She dropped the fragment to the floor and left the room, pulling the door almost closed behind her. Then she went back to her own bed and lay there for a long time, staring up at the ceiling and listening to the rain.
Chapter 8
I got to the Hotel Malo just before ten a.m. I’d been awake since before six, but realized I could not call Amy’s office for several hours. So I put myself in movement instead. Seven was the earliest I could arrive at the Zimmermans’ and borrow a car without looking too strange. Inspired by Fisher’s visit the day before, I told them I’d got a call from an old friend and was heading to the city for lunch. Bobbi looked at me a beat longer than was necessary. Ben got straight to explaining how steering wheels worked.
I headed west on 90, joining 5 as the rush hour was starting in earnest, and fought my way off at James Street. Familiar territory so far, the route we’d taken when we came to spend a day in the city a week after we moved up north. Amy had showed me a couple of major draws like the Pike Place Market and the Space Needle, but she was more familiar with the city’s boardrooms than its tourist attractions.
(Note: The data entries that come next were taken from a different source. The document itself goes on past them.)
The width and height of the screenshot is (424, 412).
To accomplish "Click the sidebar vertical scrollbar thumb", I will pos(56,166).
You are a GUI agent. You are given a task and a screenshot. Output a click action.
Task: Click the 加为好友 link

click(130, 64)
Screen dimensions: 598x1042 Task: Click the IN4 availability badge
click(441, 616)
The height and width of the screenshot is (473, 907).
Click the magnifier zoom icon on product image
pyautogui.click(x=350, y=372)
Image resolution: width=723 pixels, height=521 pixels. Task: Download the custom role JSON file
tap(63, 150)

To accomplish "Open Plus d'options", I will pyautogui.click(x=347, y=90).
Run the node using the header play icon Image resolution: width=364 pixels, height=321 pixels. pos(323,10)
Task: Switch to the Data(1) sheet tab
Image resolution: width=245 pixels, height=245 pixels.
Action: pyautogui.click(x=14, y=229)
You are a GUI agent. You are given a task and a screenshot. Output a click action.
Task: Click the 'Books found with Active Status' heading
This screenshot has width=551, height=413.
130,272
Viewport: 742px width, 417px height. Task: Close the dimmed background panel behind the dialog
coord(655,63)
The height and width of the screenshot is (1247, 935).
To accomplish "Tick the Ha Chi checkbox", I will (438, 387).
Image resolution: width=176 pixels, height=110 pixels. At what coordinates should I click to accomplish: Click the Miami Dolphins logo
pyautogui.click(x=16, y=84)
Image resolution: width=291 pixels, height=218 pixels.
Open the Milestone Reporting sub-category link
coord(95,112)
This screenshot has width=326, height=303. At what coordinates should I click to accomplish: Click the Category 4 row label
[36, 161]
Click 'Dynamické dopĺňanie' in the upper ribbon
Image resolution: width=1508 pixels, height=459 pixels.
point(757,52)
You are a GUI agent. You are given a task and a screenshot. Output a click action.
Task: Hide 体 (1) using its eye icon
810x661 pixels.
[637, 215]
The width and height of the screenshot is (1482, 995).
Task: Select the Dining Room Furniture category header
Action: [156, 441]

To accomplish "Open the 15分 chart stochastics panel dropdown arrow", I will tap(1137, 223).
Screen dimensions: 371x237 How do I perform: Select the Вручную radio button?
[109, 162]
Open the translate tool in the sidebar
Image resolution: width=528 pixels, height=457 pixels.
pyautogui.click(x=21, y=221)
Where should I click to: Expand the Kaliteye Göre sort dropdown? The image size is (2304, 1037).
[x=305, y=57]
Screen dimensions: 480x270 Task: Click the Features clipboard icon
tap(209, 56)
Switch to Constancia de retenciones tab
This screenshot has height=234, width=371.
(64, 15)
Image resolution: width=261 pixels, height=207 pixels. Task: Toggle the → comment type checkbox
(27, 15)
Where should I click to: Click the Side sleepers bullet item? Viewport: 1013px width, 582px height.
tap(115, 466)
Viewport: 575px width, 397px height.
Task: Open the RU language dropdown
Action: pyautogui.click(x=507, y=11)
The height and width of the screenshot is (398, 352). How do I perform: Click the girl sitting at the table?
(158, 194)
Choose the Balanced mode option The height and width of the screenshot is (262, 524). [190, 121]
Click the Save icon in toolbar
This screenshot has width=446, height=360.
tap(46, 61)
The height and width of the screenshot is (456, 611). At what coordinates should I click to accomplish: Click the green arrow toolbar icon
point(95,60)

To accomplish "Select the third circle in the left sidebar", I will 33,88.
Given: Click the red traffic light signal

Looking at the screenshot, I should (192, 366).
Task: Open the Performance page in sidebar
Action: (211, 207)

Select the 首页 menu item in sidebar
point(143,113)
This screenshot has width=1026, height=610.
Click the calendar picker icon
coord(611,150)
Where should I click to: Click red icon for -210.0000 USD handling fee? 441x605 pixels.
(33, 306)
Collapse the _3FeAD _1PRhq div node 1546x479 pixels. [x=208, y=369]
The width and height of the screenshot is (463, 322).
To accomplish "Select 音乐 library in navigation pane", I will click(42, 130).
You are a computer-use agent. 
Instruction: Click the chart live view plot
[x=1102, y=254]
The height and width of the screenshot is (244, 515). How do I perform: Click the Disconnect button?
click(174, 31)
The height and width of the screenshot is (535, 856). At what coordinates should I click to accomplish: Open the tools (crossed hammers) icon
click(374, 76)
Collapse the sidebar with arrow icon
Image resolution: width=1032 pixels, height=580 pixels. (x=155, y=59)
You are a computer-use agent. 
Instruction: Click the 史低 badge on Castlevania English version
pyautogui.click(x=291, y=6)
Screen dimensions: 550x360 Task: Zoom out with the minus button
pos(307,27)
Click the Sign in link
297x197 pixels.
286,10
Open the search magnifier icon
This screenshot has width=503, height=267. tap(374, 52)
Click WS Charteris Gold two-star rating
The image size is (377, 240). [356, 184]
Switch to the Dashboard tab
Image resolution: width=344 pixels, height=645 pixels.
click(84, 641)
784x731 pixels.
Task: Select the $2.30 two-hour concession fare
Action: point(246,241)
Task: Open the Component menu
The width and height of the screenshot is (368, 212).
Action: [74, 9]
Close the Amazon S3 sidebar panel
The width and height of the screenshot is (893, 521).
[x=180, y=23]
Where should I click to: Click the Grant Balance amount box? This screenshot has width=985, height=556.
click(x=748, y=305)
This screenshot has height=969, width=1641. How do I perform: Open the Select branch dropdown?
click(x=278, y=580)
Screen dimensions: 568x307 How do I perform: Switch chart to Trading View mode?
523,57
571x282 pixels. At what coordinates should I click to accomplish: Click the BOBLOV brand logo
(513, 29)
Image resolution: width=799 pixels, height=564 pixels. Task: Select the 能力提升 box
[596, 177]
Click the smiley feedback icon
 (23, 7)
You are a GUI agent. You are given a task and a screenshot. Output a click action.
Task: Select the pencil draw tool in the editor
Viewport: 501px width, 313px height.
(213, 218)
The sky was low and an unrelenting grey. It had been that way the previous time too. I eventually spiralled onto 6th Avenue, a wide downtown canyon with tall concrete buildings on either side, lined with small and well-behaved trees bearing little yellow lights.
I pulled up outside the Malo, joining the back of a line of black town cars. The hotel had an awning of red and ochre stripes. A guy in a coat and hat tried to take my car someplace but I convinced him not to. The lobby was done in limestone and rich fabrics, a big fireplace on one side. The luggage trolleys were of distressed brass, and the bellhops were demure. Something unobtrusive and New Age floated discreetly from hidden speakers, like the smell of vanilla cookies almost ready to come out of the oven.
The woman behind the desk was the one I’d spoken to a little after midnight. I was surprised to find she did have an envelope for me, and a receipt for my twenty bucks. Also that she’d had the initiative to get the driver to write down his name – which is more than I’d done – together with the company he worked for. His first name was Georj, the second a collection of crunchy syllables from not-around-here. The company was Red Cabs. She relayed this information in a way that implied guests at her hotel usually employed more upscale or funky means of transport, like native bearers or cold fusion hoverboards. I got her to check a final time for a reservation, implying I was a colleague, believed my assistant had made one and that he was going to catch seven shades of hell if he had not. No record, still.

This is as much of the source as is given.